- _PROMPT_
Starting at the first line of the records below, reproduce every line up to and including the line with "April 27, 2021 (471, 1764)", but leave out all pictures.

- _PROVIDED DATA_
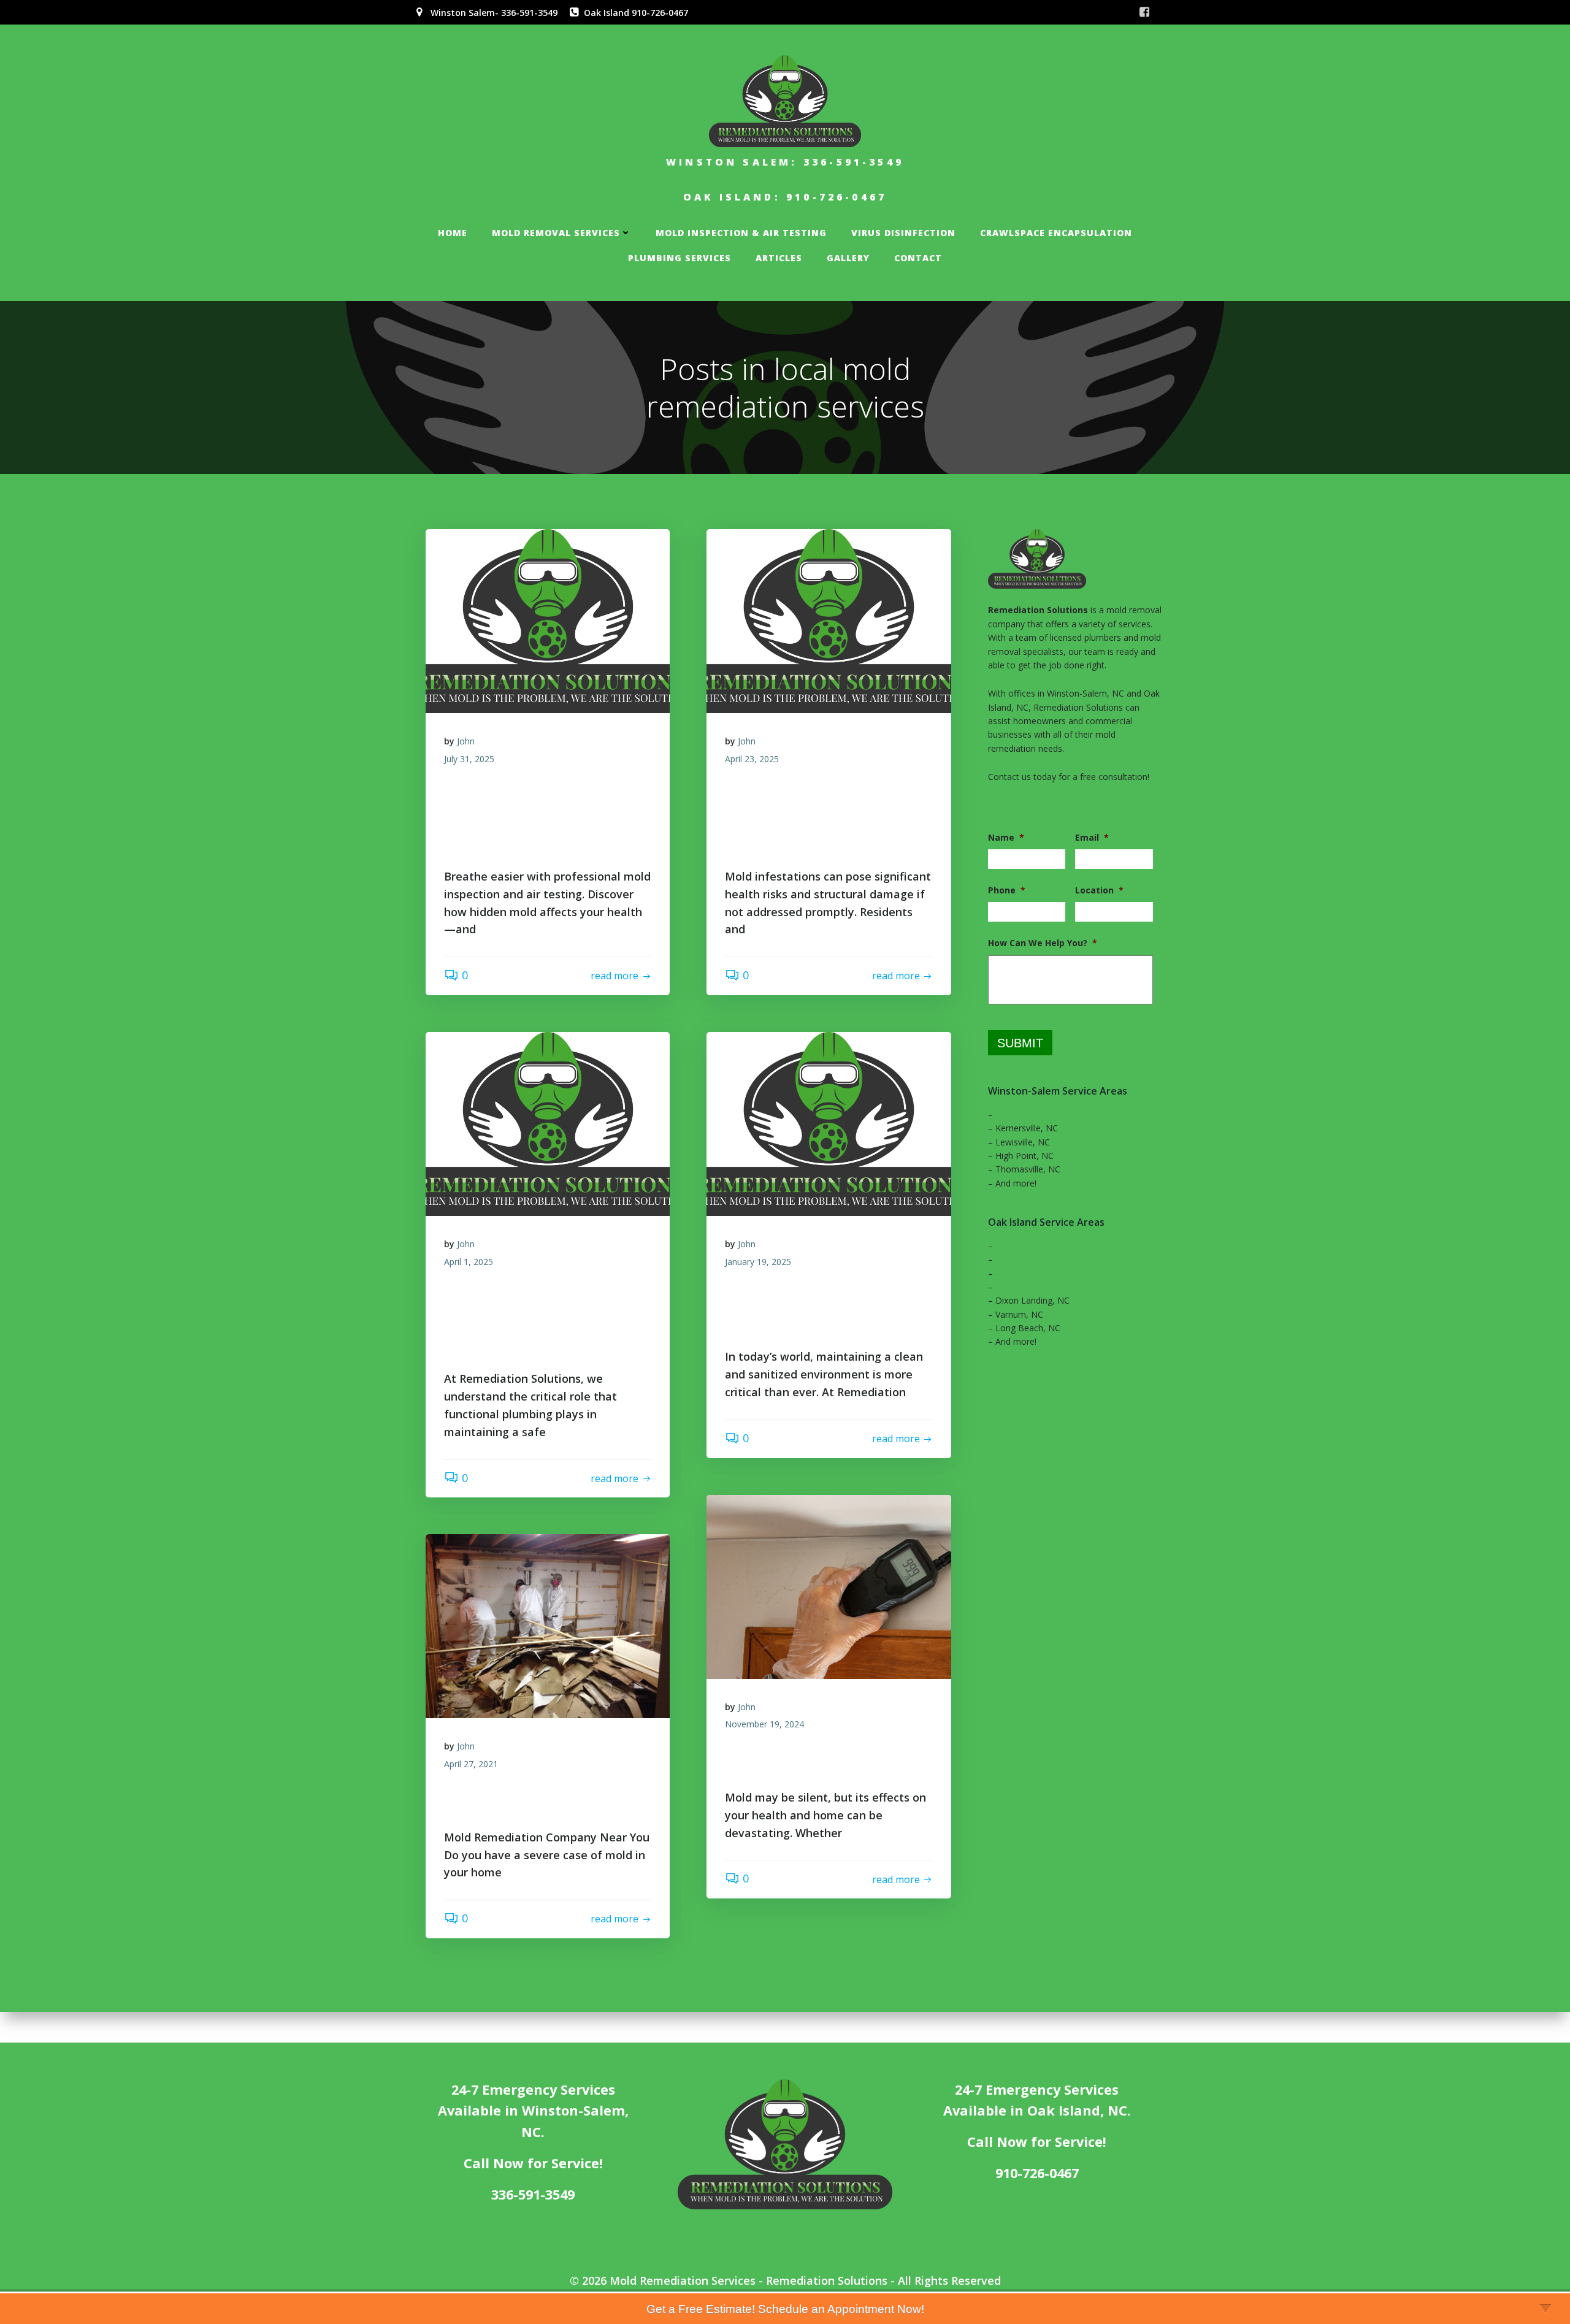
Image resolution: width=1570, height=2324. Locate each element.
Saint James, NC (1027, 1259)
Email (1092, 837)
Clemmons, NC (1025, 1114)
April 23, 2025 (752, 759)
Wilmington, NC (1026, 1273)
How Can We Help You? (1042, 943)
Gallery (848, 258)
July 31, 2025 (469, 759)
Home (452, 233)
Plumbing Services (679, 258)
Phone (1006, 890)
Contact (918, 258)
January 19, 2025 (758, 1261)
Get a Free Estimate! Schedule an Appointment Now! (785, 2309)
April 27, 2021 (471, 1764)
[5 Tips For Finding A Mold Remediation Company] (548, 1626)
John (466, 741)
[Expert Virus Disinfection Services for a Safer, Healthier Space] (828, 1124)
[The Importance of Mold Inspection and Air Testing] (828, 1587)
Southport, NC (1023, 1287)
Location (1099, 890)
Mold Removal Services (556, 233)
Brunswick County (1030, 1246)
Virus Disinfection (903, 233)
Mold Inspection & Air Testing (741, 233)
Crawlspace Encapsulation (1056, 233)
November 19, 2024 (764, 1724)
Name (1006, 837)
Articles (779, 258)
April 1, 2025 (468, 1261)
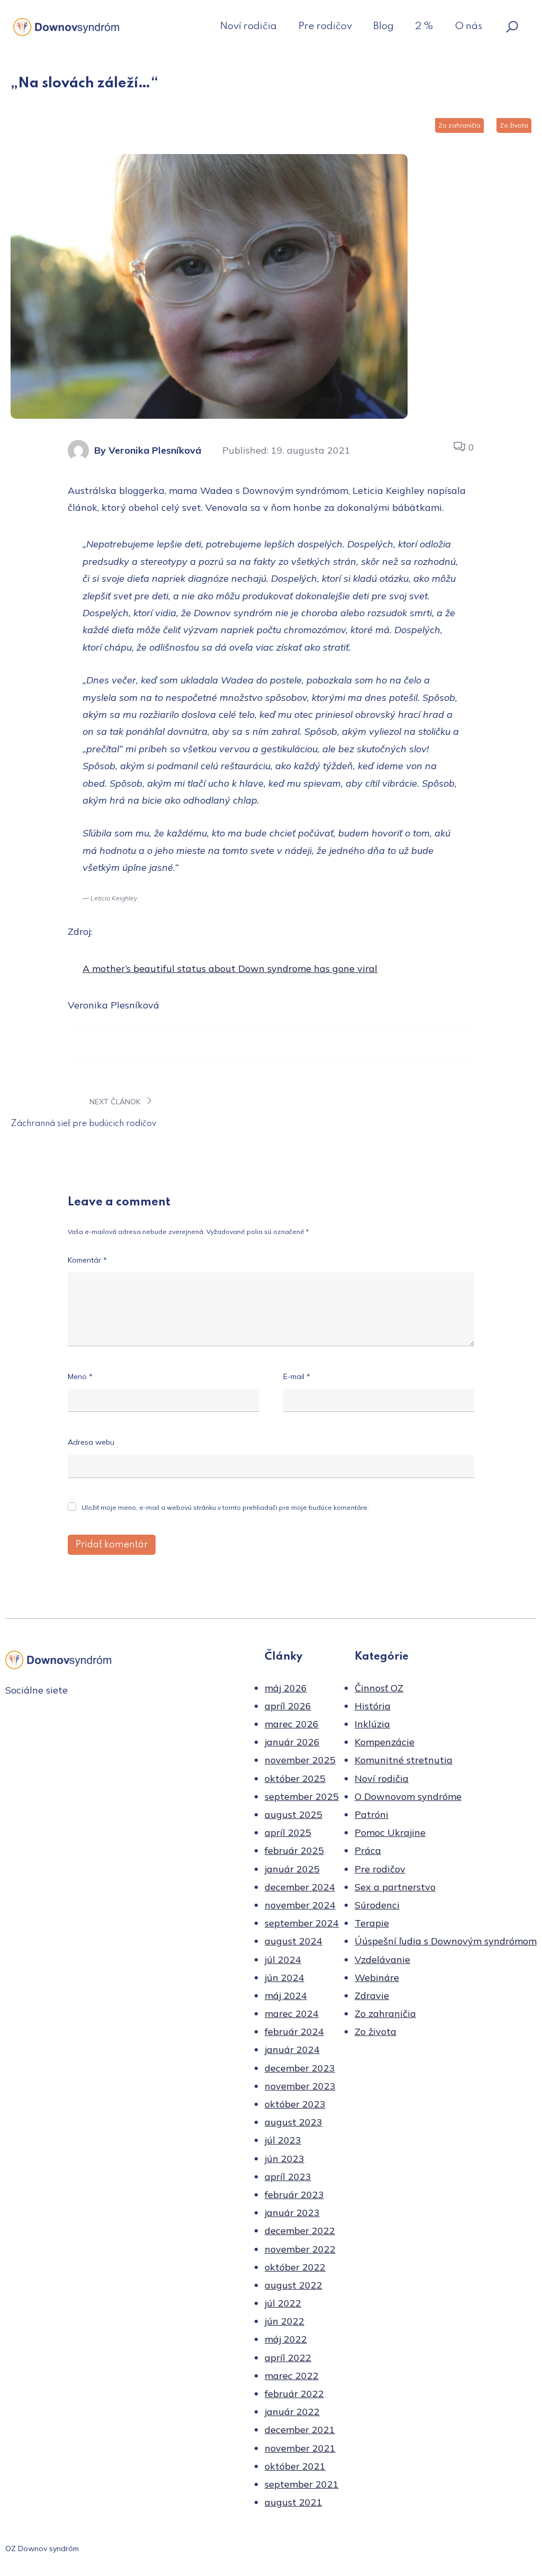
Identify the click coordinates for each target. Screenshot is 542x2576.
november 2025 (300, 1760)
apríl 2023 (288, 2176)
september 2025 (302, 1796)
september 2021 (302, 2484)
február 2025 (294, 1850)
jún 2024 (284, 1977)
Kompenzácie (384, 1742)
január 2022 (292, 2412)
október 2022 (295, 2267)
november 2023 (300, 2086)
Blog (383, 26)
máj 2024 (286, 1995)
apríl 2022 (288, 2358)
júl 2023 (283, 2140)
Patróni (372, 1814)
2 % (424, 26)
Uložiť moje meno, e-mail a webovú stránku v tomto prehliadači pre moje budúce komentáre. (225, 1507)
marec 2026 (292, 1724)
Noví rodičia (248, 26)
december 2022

- _EXERCISE RESPONSE_
Image resolution: width=1570, height=2324. Locate each element.
Saint James, NC (1027, 1259)
Email (1092, 837)
Clemmons, NC (1025, 1114)
April 23, 2025 (752, 759)
Wilmington, NC (1026, 1273)
How Can We Help You? (1042, 943)
Gallery (848, 258)
July 31, 2025 (469, 759)
Home (452, 233)
Plumbing Services (679, 258)
Phone (1006, 890)
Contact (918, 258)
January 19, 2025 (758, 1261)
Get a Free Estimate! Schedule an Appointment Now! (785, 2309)
April 27, 2021 (471, 1764)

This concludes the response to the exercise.